United States Court of Appeals for the First Circuit1
On April 29, 2022, the United States Court of Appeals for the First Circuit handed down a landmark decision in Moore v British Airways PLC (Moore) clarifying how the courts should determine an essential element of a Montreal Convention claim: whether an “accident” has occurred under Article 17. The decision provides critical support for plaintiff passengers who are injured by an event that the passenger considers to be unusual or unexpected, while the defendant airline deems the occurrence to be an ordinary part of air travel.
I. FROM WARSAW TO MONTREAL
The laws governing the legal rights of passengers injured or killed on international flights are notably different from the laws governing most personal injury or wrongful death cases. International aviation cases have different deadlines, unique liability triggers, and challenging jurisdictional hurdles. Claims are litigated under the Montreal Convention,2 a multinational treaty that provides a single universal liability regime governing injuries and deaths occurring on international flights. This section provides a brief introduction to the Montreal Convention and its predecessor, the Warsaw Convention.
A. THE WARSAW CONVENTION
The international aviation laws date back to the dawn of commercial aviation. In October of 1929, just two years after Charles Lindbergh made his historic flight from Paris to New York, a draft set of rules pertaining to liability in international aviation was presented at the Warsaw Conference.

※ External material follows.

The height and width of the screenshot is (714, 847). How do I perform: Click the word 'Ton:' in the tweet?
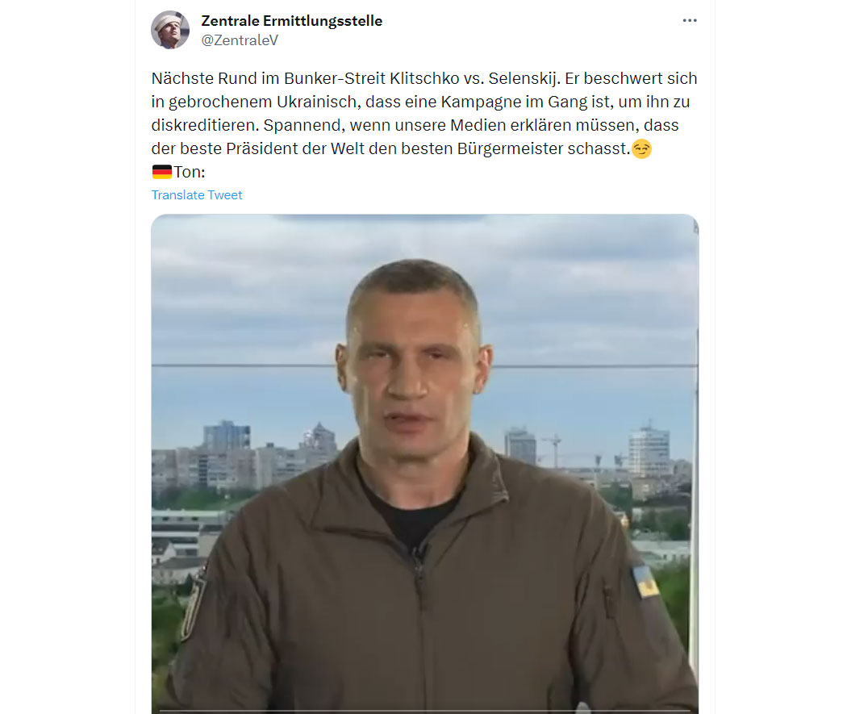190,172
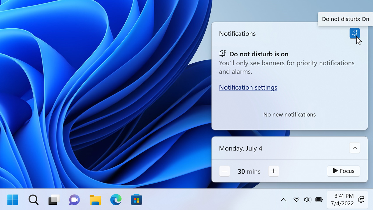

These rules became known as the Warsaw Convention, which entered into force in 1933.3
The Warsaw Convention’s primary purpose was to limit the liability of air carriers “in order to foster the growth of the fledgling commercial aviation industry.”4 But as time passed and the aviation industry grew, signatory countries grew frustrated by the Warsaw Convention’s low liability limits and perceived deference to industry.
B. THE MONTREAL CONVENTION
The drafters of the Montreal Convention of 1999, which entered into force in 2003, attempted to better protect passengers while striking an “equitable balance of interests”5 with the airlines.

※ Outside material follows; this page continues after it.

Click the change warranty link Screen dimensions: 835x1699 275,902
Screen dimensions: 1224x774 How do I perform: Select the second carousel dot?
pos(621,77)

The Montreal Convention updated, modernized, and largely replaced the Warsaw Convention.6 The Montreal Convention applies to “international carriage” by air, where the place of departure and place of destination are within the territories of signatory countries.7 The Montreal Convention, like the Warsaw Convention before it, supersedes domestic liability law; if a claim that falls within the Montreal Convention’s scope is invalid under the Convention, there will be no remedy under any local law.8
The Montreal Convention has a two-year limitations period to bring injury or death claims.9 Article 17 of the Montreal Convention imposes strict liability on air carriers for damages up to 128,821 Special Drawing Rights10 – approximately US$ 170,000 – in the event of accidental death or bodily injury of a passenger.11 A plaintiff may exceed the cap on damages if the airline cannot disprove its responsibility for the plaintiff’s injuries.12 Airline defendants can also reduce their liability under the Montreal Convention by proving that the passenger’s own conduct, or that of a third party, contributed to the passenger’s damages.13
II. LIABILITY FOR “ACCIDENTS” AND THE REASONABLE PASSENGER
To establish liability against an airline under the Montreal Convention, the plaintiff must prove that he or she sustained a bodily injury14 as the result of an “accident” which occurred either on the airplane or during the course of boarding or disembarking.15 The courts have liberally characterized a myriad of varying circumstances as Article 17 accidents.16 Although the occurrence of an “accident” is a prerequisite to success in a Montreal Convention claim, the treaty does not explicitly define the term. This leads to frequent disagreements between litigants over its meaning. In cases where no question of fact exists, the issue of whether an Article 17 accident has occurred may be decided by the court as a matter of law.17 In cases where there is contradictory evidence, however, it is for the trier of fact to determine whether a passenger’s injury was caused by an accident.18
The United States Supreme Court has interpreted “accident” in the context of the Montreal Convention to mean “an unexpected or unusual event or happening that is external to the passenger.” Where a passenger’s injury results from the passenger’s “own internal reaction to the usual and expected operation of the aircraft,” however, “it has not been caused by an accident.”19 The court noted that the term should be applied “flexibly” and “broadly,” and only “after assessment of all the circumstances surrounding a passenger’s injuries.”20 The term “unexpected and unusual” was put into context by the Massachusetts District Court in Maxwell v Aer Lingus Limited, in which the court held that a bag of liquor bottles falling from an overhead bin “[w]as an accident in the sense of being an ‘unexpected or unusual event’” because a “reasonable passenger […] would not expect, as an ordinary incident of the operation of the aircraft, to be struck on the head by a falling object when the bin above her seat is opened by a fellow passenger.” In other words, the determination of whether or not an occurrence was “unexpected or unusual” should be based on a reasonable passenger’s expectations of what could occur during an ordinary commercial flight. The court also explained that “[a]n event may be a foreseeable, or even accepted, risk of a given activity, while at the same time being unexpected.”21
Defendant airlines tend to argue that whether an occurrence was “unexpected or unusual” should be determined by an objective standard, because a uniform metric will ostensibly eliminate perceptive discrepancies between passengers with varying levels of experience aboard commercial aircraft. For instance, a moderate turbulence event that a reasonable seasoned traveller would consider usual and expected conceivably could be deemed completely unusual and unexpected by a reasonable first-time flier. Conversely, plaintiff passengers tend to argue that whether something is “unexpected or unusual” is an inherently subjective concept and should be interpreted accordingly by the courts.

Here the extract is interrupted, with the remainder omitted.